▶ EXCERPT
* * * * *
Event Details


StoryHour-Mar22This year’s abbreviated season (by snow and more snow) of Story Hour for Grownups at the Woods Hole Public Library will culminate with readings by Shelby Allen and Alan Steinbach. The event will take place on Sunday, March 22, at 3 pm, in the Library’s downstairs Community Room.

Shelby Allen—a poet, essayist, actress, and Boston Library tour guide—splits her time between Boston and Falmouth. She has been a prison poetry teacher, and her writings have been published in poetry journals as well as in the New York Times and Boston Globe. She is the author of Crack Willow: Poems of Transformation (from Cherry Grove.) A new Story Hour reader, she will open the session with a few selections of her own poetry.

Alan Steinbach, familiar to many in the audience as a local physician, blogger, and also as a previous Story Hour reader, will present his own “Two Fish and One Story.” This piece will transport the audience from our recent bleak and intransigent winter to Woods Hole at its finest. It is an evocative tale, summoning the golden, if breezy, days of autumn after the crowds have departed. Join Alan for a bicycle ride down Gardiner Road and a fishing expedition with his dog, Fuji, as they depart from Eel Pond for nearby waters and a “reel” fishing adventure.
* * * * *
▶ DATA SECTION

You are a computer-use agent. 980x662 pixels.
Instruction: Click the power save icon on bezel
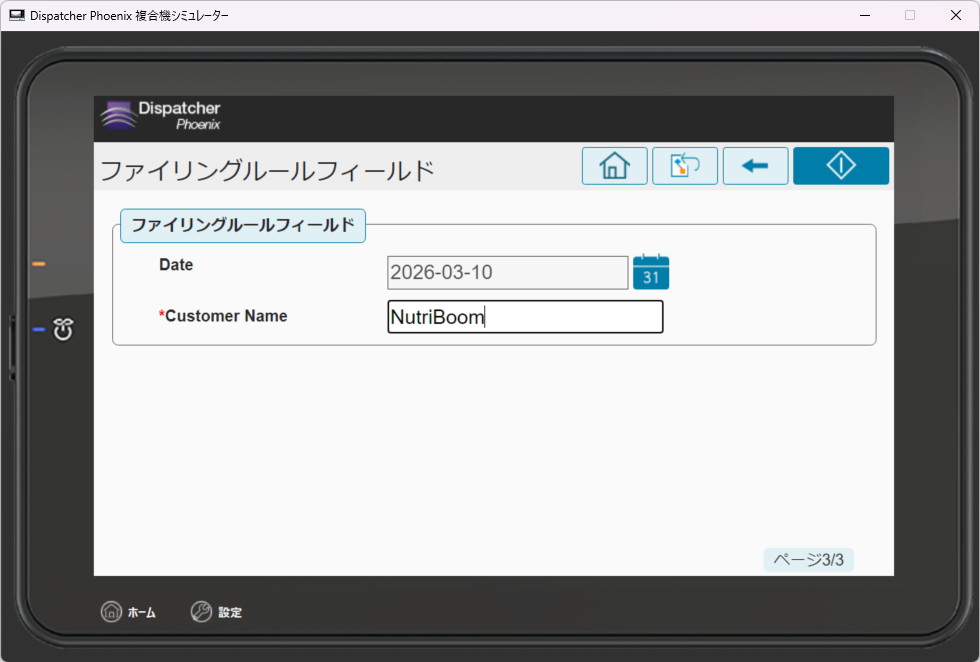pyautogui.click(x=63, y=329)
* * * * *
▶ WORK INSTRUCTIONS
In the Story Hour event notice, what is the name of the dog that joins Alan Steinbach on the fishing expedition?

▶ TASK ANSWER
Fuji